Extracting water from the atmosphere is catching on. But how viable is it, and what are the costs? Hema Vijay reports
E very school child knows that air contains moisture. But not many realize that the amount of moisture present in the earth's atmosphere at any point of time is about 12,900 cubic kilometres, which is 10 times more than the water content of all the rivers in the world put together!
With access to clean potable water becoming a major challenge across the world, it makes sense to cast the net wide to harvest potable water from all sources possible. Extracting water from the atmosphere is one such option many people are looking at now.
However, the idea of artificial atmospheric water extraction brings up some questions. How viable is the process? How pure is the water extracted? What about the carbon footprint of the process? And what about the direct environmental impact it might create?
Most modern atmospheric water extractors in the market work by sucking in air, cooling it below its dew point so that the water vapour in the air condenses to form water. Being an energy-driven process, this leaves its own carbon footprint; and in fact, desalination is certainly less expensive. But then, these machines give you potable water without drawing from a tangible water supply. As Chennai-based builder Satish Mehta, who has been using a water extractor in his home to cater for his drinking water requirements for the last three years, says, “It is freedom from the grid.”
Impact on climate
When we extract water from the atmosphere on a large scale, there is the risk of desertification. There are also questions concerning its impact on the monsoons, climate patterns, etc.
“If atmospheric water extraction is done on a very large scale, the desertification risk is certainly there; but I don't see this happening on a large scale because of the economics involved in energy-dependent water extractors,” says N. Ramjee, Scientist in Charge (Tamil Nadu), Centre for Environment Education, an autonomous body under the Ministry of Environment and Forests.
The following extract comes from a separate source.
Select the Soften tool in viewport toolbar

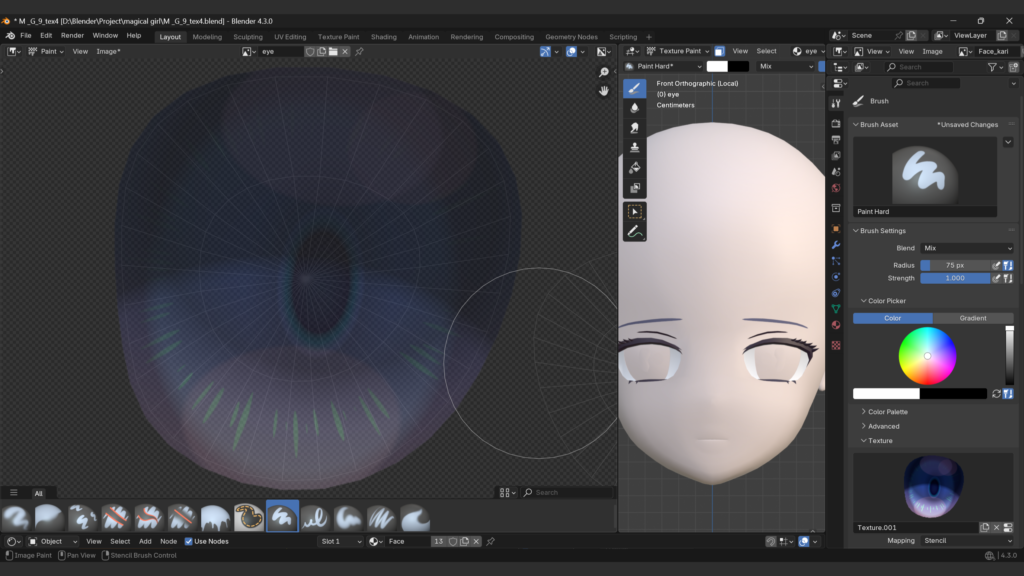click(634, 107)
Consider this: atmospheric water extractors that produce about 25 litres of water per day consume around 12 units of electricity per day. Taking into account the cost of the device, this roughly works out to a cost of around one to three rupees per litre, depending on the power tariff slab the consumer is in. There are water extracting systems that produce anything from 25 to 200 litres of water every day. “If photo voltaic cells are used to drive the process, it can turn out to be economically viable,” says alternative energy consultant L. Vasudev. So, it all boils down to volumes, and we need to stay well within the threshold volumes.
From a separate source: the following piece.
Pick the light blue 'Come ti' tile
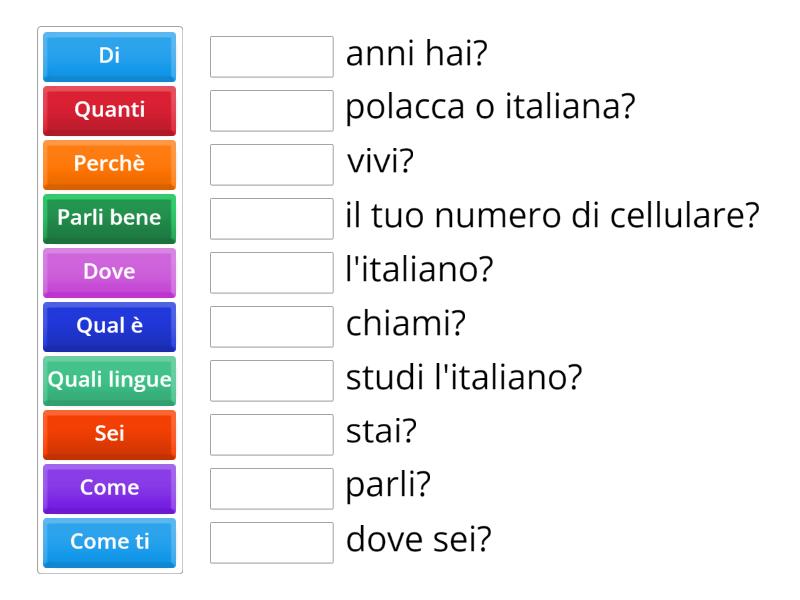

How pure is the water extracted from air? As of now, there is no Indian Standards Institution (ISI) certification for these machines. So firms like the Chennai-based Akash Ganga, one of the few indigenous firms manufacturing atmospheric water extractor units, take purity certification from labs like SGS India. The water is tested for acidity levels, colour, hardness, dissolved solids, calcium levels, magnesium, chlorides, sulphides, iron, silica and for biological agents like E Coli and coliform bacteria, to ensure that the water extracted conforms to drinking water specifications, as laid down by the Bureau of Indian Standards. “The extracted water can have no acid rain contamination because chemical particles like sulfates and nitrates in the air, which cause formation of acid rain are removed by an air filter before moisture is condensed,” says T.M. Shyam Sunder, director, Akash Ganga.
With these machines, the best water output is obtained at 50 to 70 per cent relative humidity and between 28-42 degrees Celsius. A lesser water output is produced even at 25 per cent relative humidity. Atmospheric water extractor units can be kept anywhere, but need access to fresh air, so they work best when placed by a window, or in the balcony or terrace.